▸ **Письменное задание**:
Перепишите дословно отрывок из примечаний к венку сонетов: от слов «- Имеется в» до слов «Иерофанта древней мудрости.» включительно.

См. у Кретьена де Труа [1].

Венок I, сонет 2, строка 5

… царём обмана

- Царь обмана, лжи, князь мира сего - Ариман, Сатана, Клингзор, Кащей. См. [3]

Венок I, сонет 4, строка 5

Хлеб и вода нас сами не питают…

- Застольная молитва Ангела Силезского:

Хлеб сам нас не питает.

То, что питает нас в нём,

Есть Слово Божие,

Есть Жизнь

И Святой Дух.

Аминь!

Благословенна трапеза!

Венок I, сонет 5, строка 4-5

… пронзить Долину тьмы…

- Имя Парсифаль (Персеваль, Парцифаль) можно перевести как "(всадник) пронзающий (копьём) долину" или "луч, проникающий во мрак долины" - ступень Посвящения.

"Парсифаль - проникни через долину! - так называли в Средние века посвящаемого" [3] (Из тома 27 Полного собрания трудов Рудольфа Штейнера)

Венок I, сонет 7, строка 3

Иосифа заветом

- Имеется в виду Иосиф Аримафейский.

См. у Робера де Борона [2].

Венок I, cонет 7, cрока 14

… Учителю…

- Седовласый Учитель - символ, которым в былые времена обозначали Иерофанта древней мудрости.

Венок I, сонет 10, строка 8

… среды… субботы

Каждый день недели в макро- и микрокосмическом смысле играет свою конкретную роль. Особые роли у дней Страстной недели. В среду Иуда предал Христа за 30 сребренников. Вообще среда соответствует Меркурию или Гермесу. Считается, что именно в среду осуществляется наиболее успешная торговля. Суббота - день "ничего-не-делания", день "вселенского отдыха". Однако именно в субботу Христос одержал победу в аду над Ракшасами, сковал их там и тем самым пресёк возможность влияния этих злобных восставших могучих духов на развитие человечества.

Об этом см. наприм. [3].

[Исходные записи]

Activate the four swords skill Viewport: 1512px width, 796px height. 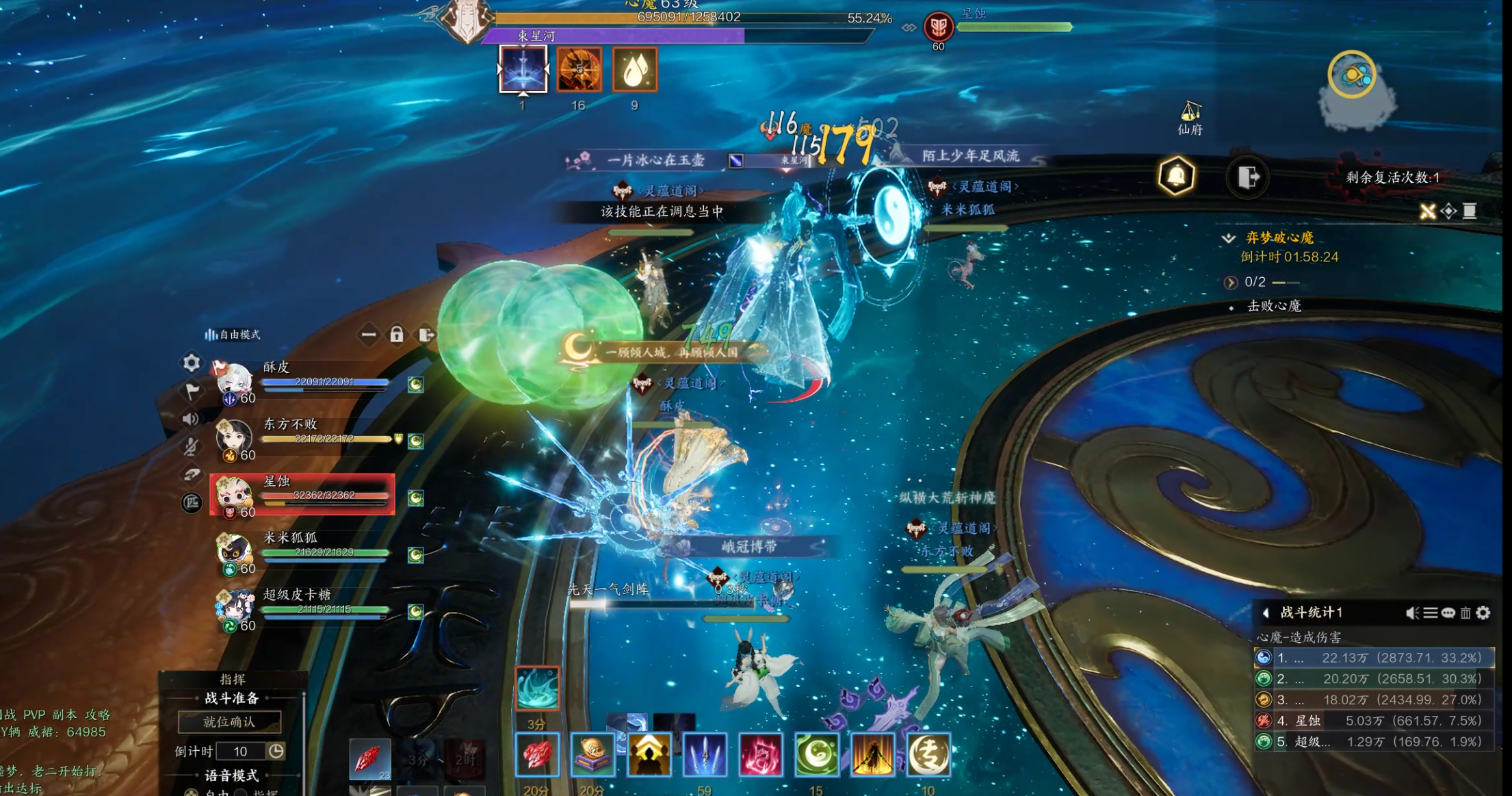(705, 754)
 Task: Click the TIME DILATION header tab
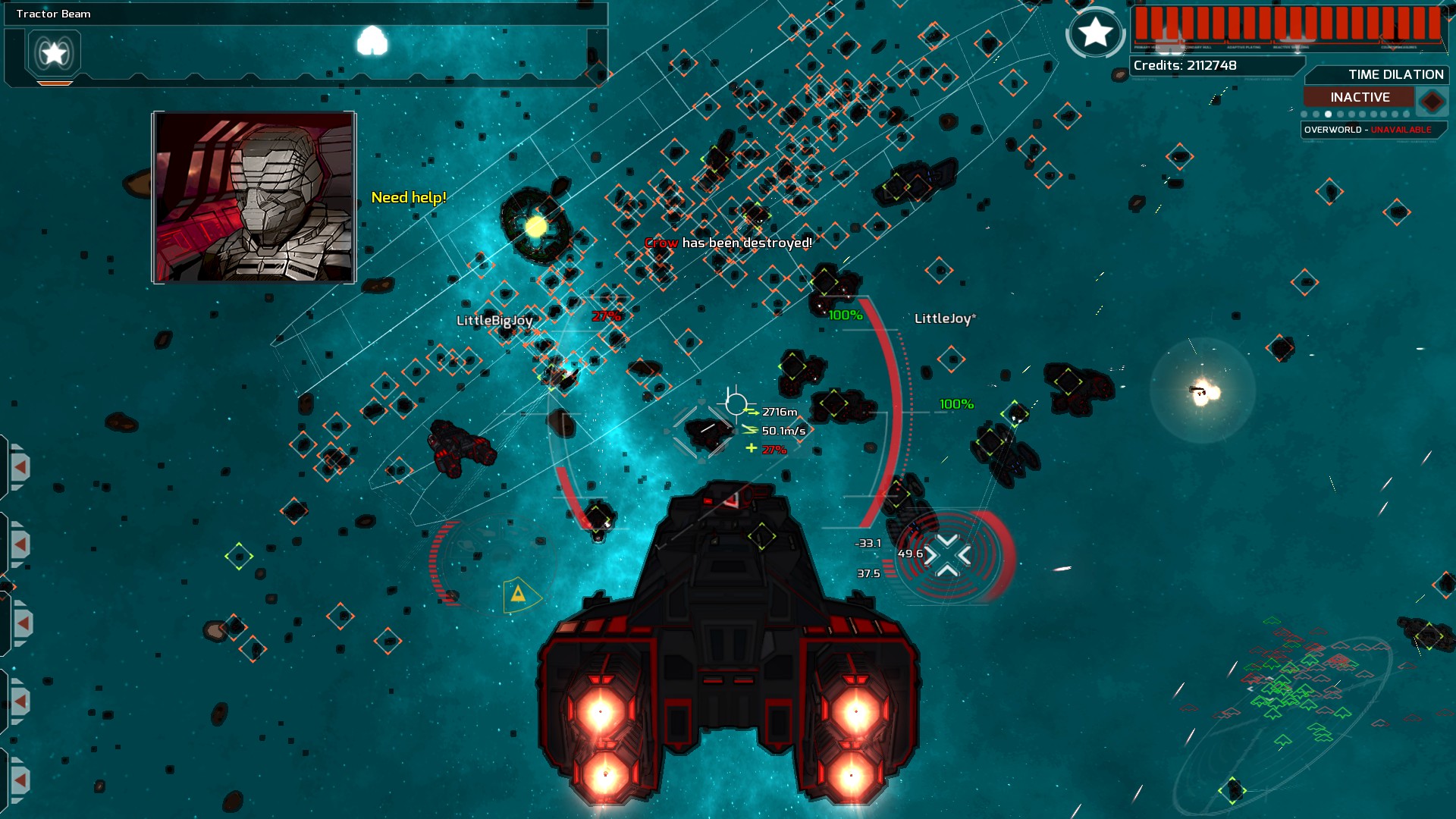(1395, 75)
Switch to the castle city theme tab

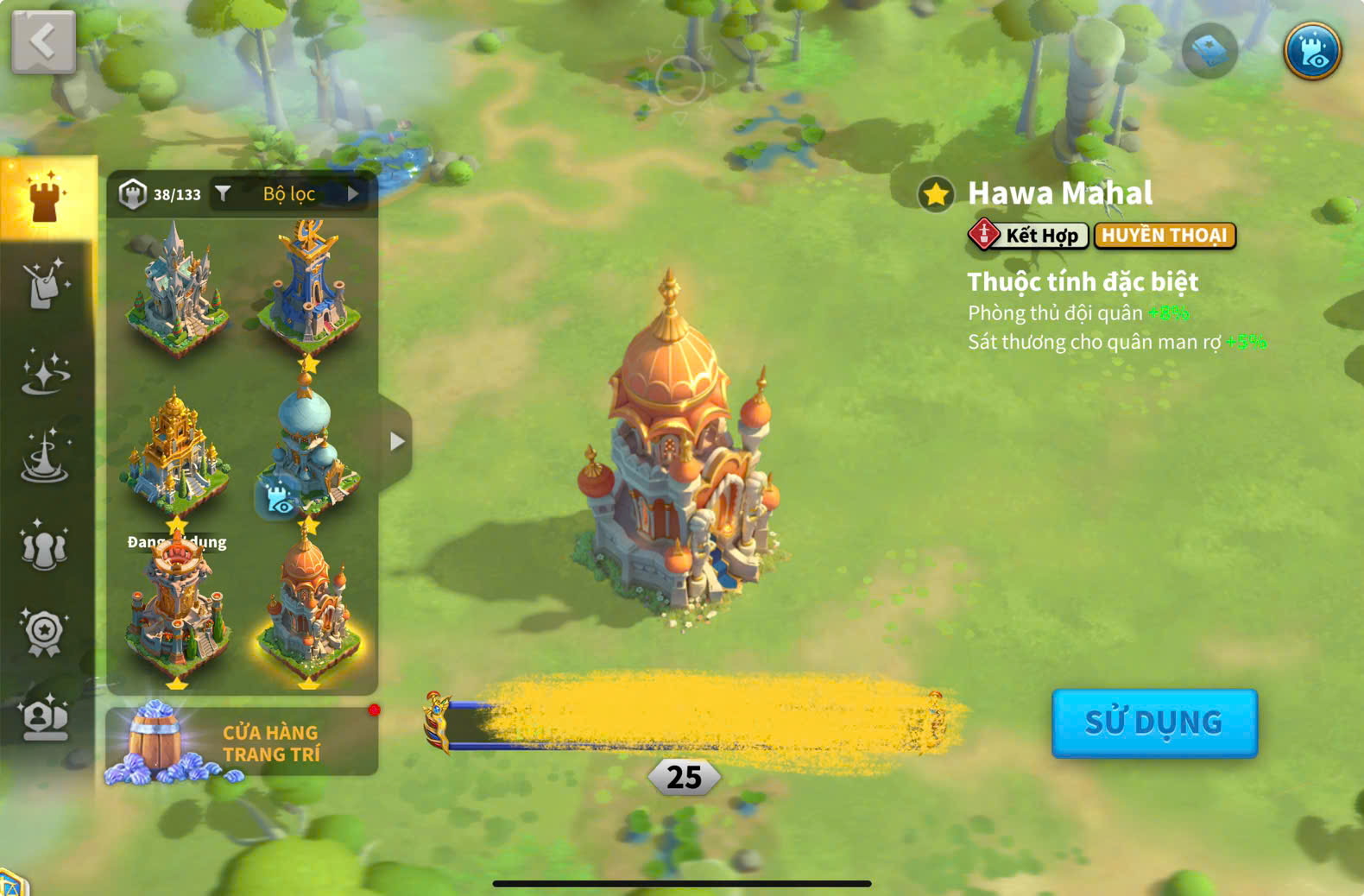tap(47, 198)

▸ **Результат**:
- Имеется в виду Иосиф Аримафейский.

См. у Робера де Борона [2].

Венок I, cонет 7, cрока 14

… Учителю…

- Седовласый Учитель - символ, которым в былые времена обозначали Иерофанта древней мудрости.